Fortunately, we have the painter Chris Watts, who is normally based in Brooklyn, N.Y., but currently in residency at the McColl Center for Art + Innovation and simultaneously on exhibit at the Elder Gallery of Contemporary Art , both on Tryon Street in Charlotte.

I have admired Watts’ paintings for years.

My first reaction to these works was to focus on the material: a thick miasma of intense color clouds the center of the painting, but as the eye moves towards the edges, the support becomes transparent, a hazy gauze revealing the wooden stretcher bars beneath and the wall behind. There, the shadows created by the painting construct a second work. A simple painting suddenly feels like a magic trick.

It also feels corporeal, like a body. When I first saw Watts’ work, I thought of skin — layers of different skin tones, interacting and melding into space. The double play of surface and interior also made me think of double meanings and hidden secrets. The whole work is mesmerizingly beautiful, but also haunted.

I visited Watts to discuss his process, his materials, and his reaction to his own works.
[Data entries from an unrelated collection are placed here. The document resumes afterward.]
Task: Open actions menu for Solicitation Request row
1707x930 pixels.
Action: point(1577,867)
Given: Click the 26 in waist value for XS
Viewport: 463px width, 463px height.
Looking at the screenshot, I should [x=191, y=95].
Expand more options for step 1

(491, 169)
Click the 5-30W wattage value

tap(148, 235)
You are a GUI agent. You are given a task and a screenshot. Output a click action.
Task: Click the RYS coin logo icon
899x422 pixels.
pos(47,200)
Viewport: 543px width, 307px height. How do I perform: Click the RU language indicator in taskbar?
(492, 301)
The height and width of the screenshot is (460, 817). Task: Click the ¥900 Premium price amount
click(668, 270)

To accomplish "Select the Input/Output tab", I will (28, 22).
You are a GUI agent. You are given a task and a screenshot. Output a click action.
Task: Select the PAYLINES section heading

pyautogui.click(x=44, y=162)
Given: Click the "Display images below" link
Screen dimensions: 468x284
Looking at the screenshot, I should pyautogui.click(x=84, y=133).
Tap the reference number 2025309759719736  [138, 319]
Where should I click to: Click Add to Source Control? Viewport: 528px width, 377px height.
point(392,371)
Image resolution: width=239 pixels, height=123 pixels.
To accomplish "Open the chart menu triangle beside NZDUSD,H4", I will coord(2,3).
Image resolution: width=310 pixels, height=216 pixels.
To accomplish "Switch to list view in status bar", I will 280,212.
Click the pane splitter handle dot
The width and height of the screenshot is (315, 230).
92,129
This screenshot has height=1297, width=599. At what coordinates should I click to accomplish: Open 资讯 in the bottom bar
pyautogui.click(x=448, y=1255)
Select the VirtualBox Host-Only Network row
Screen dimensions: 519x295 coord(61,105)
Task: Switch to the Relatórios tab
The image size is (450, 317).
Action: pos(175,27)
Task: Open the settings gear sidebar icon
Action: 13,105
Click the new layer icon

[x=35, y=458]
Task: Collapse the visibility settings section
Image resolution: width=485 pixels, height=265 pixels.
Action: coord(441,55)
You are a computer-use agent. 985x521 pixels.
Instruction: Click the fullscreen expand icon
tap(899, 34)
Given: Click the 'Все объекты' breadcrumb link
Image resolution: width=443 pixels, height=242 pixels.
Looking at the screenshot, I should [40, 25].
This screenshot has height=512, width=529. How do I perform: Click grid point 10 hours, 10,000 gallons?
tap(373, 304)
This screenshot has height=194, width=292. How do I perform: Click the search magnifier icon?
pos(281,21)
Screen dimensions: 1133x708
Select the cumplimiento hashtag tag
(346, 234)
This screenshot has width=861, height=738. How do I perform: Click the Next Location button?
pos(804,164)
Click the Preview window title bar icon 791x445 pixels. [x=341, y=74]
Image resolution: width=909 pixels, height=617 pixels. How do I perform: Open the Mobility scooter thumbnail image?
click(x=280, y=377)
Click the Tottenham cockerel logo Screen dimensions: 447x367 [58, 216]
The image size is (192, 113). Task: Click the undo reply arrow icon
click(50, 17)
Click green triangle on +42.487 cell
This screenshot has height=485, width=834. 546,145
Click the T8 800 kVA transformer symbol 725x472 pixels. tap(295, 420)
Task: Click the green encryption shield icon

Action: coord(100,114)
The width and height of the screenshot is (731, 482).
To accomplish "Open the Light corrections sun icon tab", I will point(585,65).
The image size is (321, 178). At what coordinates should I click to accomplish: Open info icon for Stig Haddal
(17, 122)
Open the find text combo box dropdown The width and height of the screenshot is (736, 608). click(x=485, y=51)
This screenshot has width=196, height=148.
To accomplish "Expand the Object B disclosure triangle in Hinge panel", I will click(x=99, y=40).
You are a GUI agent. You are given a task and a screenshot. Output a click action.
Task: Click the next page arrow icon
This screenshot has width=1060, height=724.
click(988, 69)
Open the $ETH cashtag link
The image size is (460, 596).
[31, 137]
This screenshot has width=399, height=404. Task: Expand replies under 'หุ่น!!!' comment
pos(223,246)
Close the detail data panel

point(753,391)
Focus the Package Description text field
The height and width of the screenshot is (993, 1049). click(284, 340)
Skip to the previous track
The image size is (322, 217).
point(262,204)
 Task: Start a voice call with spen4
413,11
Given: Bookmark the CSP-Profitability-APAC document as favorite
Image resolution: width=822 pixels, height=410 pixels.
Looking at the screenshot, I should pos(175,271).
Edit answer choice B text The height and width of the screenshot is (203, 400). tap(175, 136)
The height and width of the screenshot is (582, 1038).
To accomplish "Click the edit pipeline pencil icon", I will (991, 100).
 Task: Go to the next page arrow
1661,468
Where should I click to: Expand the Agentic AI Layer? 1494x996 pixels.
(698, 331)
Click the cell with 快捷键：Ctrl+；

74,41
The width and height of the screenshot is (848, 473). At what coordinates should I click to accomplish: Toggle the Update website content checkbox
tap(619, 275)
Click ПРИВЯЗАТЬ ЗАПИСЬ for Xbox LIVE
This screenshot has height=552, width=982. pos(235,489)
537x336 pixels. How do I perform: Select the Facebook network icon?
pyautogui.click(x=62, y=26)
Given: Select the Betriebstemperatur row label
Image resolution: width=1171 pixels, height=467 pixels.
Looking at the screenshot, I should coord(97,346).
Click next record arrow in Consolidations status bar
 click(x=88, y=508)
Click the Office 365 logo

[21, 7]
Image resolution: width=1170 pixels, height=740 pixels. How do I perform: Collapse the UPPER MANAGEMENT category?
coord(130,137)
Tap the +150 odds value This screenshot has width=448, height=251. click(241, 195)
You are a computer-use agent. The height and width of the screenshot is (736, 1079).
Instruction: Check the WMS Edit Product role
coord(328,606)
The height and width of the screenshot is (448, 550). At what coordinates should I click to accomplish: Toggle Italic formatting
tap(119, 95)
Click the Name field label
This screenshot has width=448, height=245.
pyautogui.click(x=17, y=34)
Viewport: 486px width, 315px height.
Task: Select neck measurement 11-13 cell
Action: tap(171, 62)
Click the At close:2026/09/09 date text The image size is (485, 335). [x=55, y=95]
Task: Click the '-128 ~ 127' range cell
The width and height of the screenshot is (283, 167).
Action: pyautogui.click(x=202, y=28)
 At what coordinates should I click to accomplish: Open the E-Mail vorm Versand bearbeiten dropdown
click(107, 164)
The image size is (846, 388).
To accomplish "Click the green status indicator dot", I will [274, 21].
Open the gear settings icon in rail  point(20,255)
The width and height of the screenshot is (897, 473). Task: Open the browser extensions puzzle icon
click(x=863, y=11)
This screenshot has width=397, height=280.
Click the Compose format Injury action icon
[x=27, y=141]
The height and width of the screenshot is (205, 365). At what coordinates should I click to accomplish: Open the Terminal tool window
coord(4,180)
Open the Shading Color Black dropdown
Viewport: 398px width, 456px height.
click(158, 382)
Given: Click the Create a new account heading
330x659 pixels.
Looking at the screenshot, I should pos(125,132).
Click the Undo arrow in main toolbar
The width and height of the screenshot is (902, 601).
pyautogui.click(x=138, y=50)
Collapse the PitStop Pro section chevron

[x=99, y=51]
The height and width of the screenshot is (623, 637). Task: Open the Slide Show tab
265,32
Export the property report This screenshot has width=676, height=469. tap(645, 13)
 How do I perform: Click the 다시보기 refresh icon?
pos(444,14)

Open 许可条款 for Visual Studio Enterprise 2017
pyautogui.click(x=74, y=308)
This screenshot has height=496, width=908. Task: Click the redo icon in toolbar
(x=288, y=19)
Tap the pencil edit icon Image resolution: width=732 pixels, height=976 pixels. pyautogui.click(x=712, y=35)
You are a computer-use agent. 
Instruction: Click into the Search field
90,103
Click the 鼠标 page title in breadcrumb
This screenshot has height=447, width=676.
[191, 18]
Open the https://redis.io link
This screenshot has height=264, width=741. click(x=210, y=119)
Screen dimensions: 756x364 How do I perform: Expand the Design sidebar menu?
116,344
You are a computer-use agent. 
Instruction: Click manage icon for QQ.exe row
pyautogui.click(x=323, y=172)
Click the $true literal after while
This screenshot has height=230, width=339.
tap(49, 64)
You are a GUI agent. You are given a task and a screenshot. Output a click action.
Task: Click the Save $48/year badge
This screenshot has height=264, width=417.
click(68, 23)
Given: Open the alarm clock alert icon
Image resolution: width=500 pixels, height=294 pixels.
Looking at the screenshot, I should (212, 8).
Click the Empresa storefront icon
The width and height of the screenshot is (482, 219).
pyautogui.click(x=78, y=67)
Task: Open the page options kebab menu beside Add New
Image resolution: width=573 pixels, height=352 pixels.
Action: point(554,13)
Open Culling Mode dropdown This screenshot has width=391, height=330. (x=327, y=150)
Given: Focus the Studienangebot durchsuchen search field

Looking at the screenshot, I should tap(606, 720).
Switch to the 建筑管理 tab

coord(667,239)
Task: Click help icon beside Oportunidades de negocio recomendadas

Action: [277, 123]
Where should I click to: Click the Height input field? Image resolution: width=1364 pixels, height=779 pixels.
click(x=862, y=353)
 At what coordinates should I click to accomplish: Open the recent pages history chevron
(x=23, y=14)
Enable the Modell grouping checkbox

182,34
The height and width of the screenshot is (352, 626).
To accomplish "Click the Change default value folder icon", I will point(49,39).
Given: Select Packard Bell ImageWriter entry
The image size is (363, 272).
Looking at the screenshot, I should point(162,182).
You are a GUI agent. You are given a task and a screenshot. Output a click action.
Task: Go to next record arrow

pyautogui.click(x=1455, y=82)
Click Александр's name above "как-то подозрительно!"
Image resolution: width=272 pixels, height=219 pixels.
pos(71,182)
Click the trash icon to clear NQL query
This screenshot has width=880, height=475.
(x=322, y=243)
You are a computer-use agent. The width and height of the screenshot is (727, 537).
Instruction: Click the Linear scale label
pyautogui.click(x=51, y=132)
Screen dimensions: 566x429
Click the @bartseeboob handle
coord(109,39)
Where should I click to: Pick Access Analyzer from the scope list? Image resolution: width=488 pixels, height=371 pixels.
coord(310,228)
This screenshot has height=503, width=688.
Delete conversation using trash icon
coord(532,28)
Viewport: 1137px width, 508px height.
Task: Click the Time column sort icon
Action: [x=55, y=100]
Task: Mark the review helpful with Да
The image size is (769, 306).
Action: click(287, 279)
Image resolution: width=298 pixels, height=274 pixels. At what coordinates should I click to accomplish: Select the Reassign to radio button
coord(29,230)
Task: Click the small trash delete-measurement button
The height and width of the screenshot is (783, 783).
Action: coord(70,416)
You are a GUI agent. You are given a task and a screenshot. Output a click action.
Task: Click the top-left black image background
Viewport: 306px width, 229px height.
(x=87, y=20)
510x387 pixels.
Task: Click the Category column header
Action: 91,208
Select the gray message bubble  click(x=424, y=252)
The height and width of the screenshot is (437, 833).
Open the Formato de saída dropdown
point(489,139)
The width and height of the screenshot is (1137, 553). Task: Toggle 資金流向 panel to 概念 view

Watts explained that he does not work on canvas, like most painters, but on silk, a material that is transparent in nature but has such fibrous strength that it can support layers of pigment. The shimmering colors come from a variety of sources: makeup, car enamel paint that he sprays on with industrial tools, traditional oils, and resin, which gives the taut surface a hard shell almost like the fiberglass of a surfboard.

Although the results resemble cloudscapes or sunsets over the water, they, in fact, originate from news reports on violence against black people. Many of the paintings on view at McColl were taken from screenshots of the footage of the September 2016 protests in Charlotte that erupted after the fatal police shooting of Keith Lamont Scott.

Here is where the magic of Chris Watts’ artistry unfolds.

The haunting quality that I detected derives not only from Watts’ mastery of his unconventional materials, but from the frustration, anger and sadness embedded in the original press coverage, even for viewers who don’t know the details of Watts’ process. And the corporeal elements — the skin tones, the shades from eyeshadow capsules, the hard veneer in some sections and the fragile webbing of others — metaphorically connect all those sources.

Mortal bodies have been cut down, communities struggle to maintain cohesion and the nation confronts its origin as a melting pot of cultures and ethnicities. Watts’ work is a meditation on how these entities must coexist amidst their brilliant differences.